Tuesday, January 26, 2016

I love to steal awhile away
  From every cumbering care,
And spend the hours of setting day
  In humble, grateful prayer.

I love in solitude to shed
  The penitential tear,
And all His promises to plead
  Where none but God can hear.

I love to think on mercies past,
  And future good implore,
And all my cares and sorrows cast
  On Him whom I adore.

I love by faith to take a view
  Of brighter scenes in heaven;
The prospect doth my strength renew
  While here by tempests driven.

Thus, when life’s toilsome day is o’er,
  May its departing ray
Be calm as this impressive hour,
  And lead to endless day.  Amen


            Phoebe H. Brown, altered


Evening, and morning, and at noon, will I pray, and cry aloud: and he shall hear my voice.  Ps 55:17

     Mrs. Phoebe Hinsdale Brown was the daughter of George Hinsdale, and was born at Canaan, NY, May 1, 1783.  In reply to a question addressed to her by Rev. Elias Nason, she answered:  "As to my history, it is soon told:  a sinner saved by grace and sanctified by trials."
     An orphan at two years of age, she came upon the world in a somewhat poverty-stricken plight, and had to meet its rough ways as best she could.  She did not learn to read until she was eighteen years old, and it is recorded that she never had more than three months' schooling in the whole of her life.  Timothy H. Brown, a house-painter, married the affectionate and faithful creature, and she went to live in Ellington, Tolland County, Conn. 
     She was poetic by temperament, dreamy, a lover of nature, and deeply religious.  Her life was hard, her children were fretful, neighbors could not understand her when she went away into an adjacent grove to be by herself and pray, gossips gave other reasons.  Then she somehow composed a poem in nine simple stanzas, entitling it "An Apology for my Twilight Rambles, Addressed to a Lady."  This bears date of Ellington, August, 1818.  This hymn, as it now generally appears, was published in Village Hymns, compiled by Nettleton.
     She afterward told a friend that the piece was kept in a portfolio for a long time, and probably Rev. Lavius Hyde got hold of it and so it came to Mr.
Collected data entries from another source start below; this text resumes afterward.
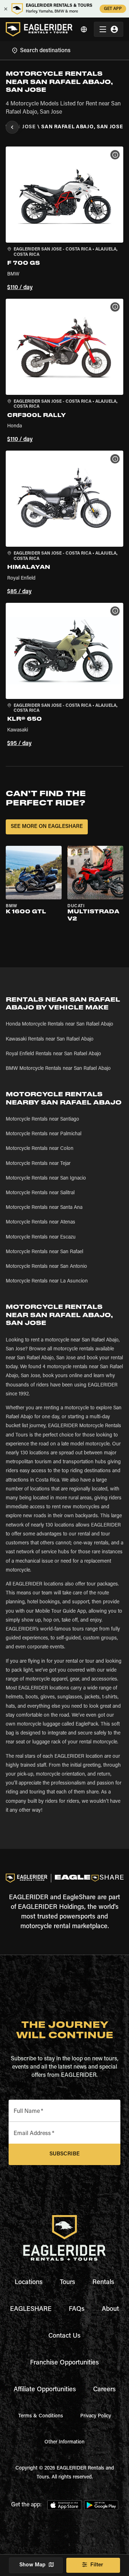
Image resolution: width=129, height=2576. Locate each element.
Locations (29, 2282)
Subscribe (64, 2154)
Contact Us (64, 2336)
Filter (96, 2565)
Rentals (103, 2282)
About (110, 2309)
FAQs (77, 2309)
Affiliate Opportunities (45, 2390)
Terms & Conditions (40, 2416)
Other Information (64, 2442)
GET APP (113, 9)
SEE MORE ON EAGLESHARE (47, 826)
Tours (67, 2282)
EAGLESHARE (31, 2309)
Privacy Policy (95, 2416)
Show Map (32, 2565)
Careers (104, 2390)
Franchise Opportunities (64, 2363)
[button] (64, 220)
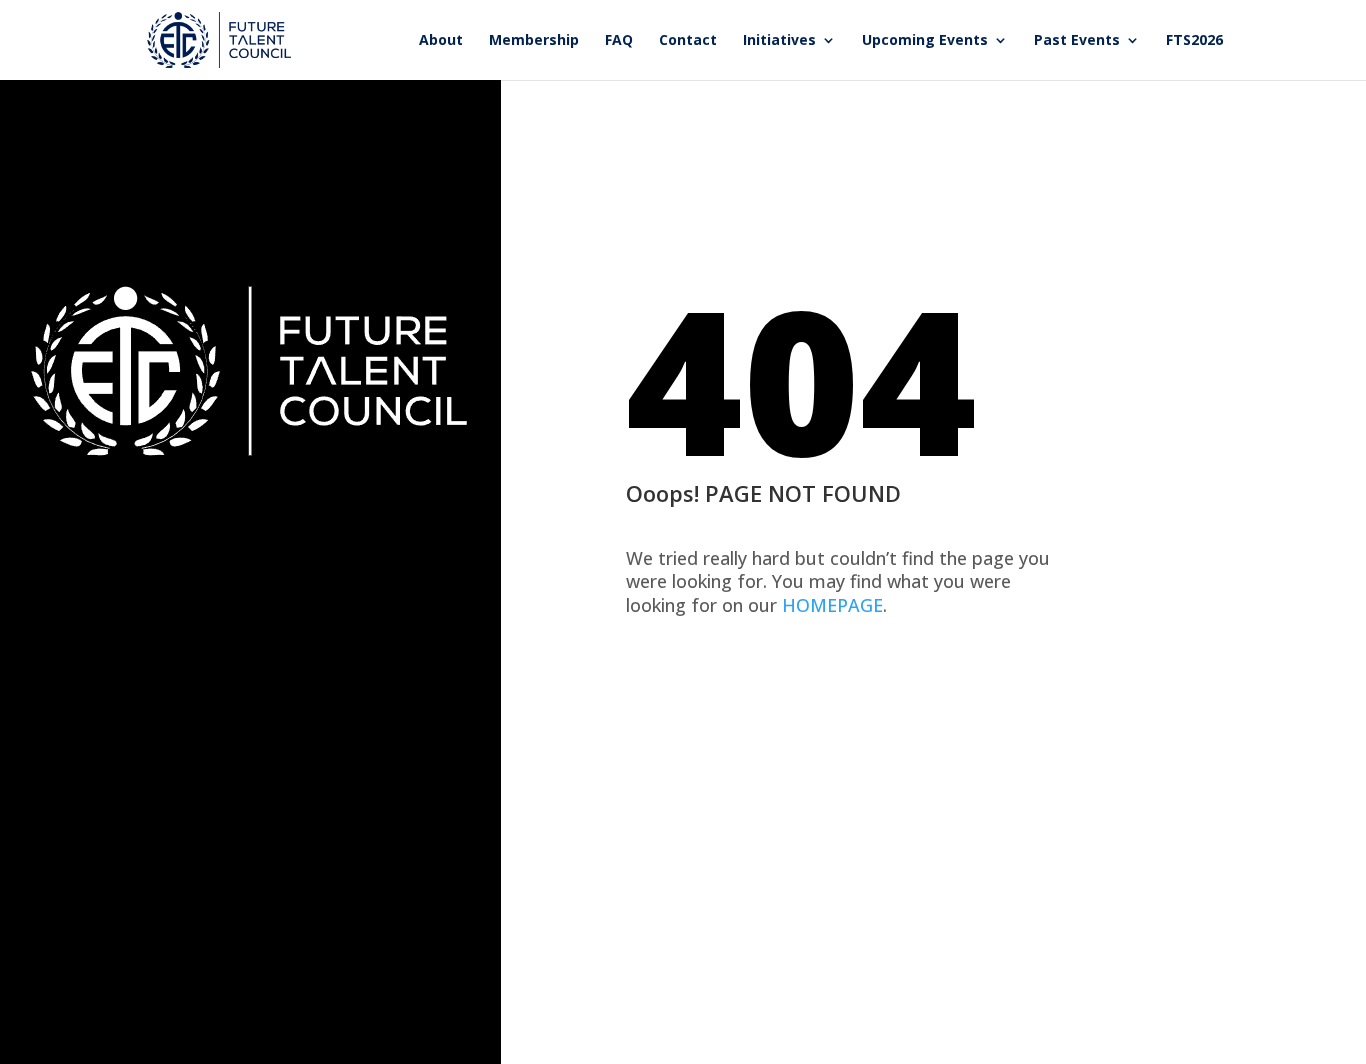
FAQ (619, 41)
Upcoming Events (925, 41)
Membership (534, 41)
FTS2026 (1194, 41)
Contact (688, 41)
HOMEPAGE (832, 605)
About (441, 41)
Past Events (1077, 41)
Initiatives (779, 41)
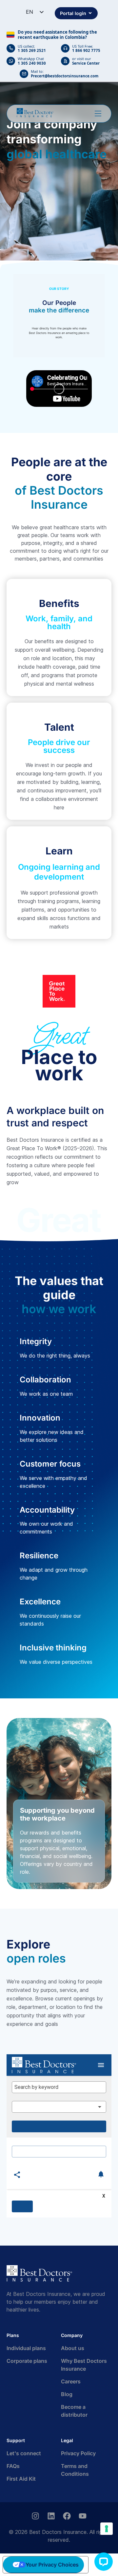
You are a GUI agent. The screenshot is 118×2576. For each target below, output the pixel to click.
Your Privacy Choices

Nettleton, who afterward applied to her for some few more of the same sort.  She furnished two or three, but they were less valuable than the first one, and needed modification.  She once wrote that when her spot among the trees was broken up she often "thought Satan had tried his best to prevent her from prayer by depriving her of a place to pray."  Whether this was true or not, her later poems did not fulfill the promise of this hymn by which she is best known.                    
                                                                                          CHARLES SEYMOUR ROBINSON, D.D.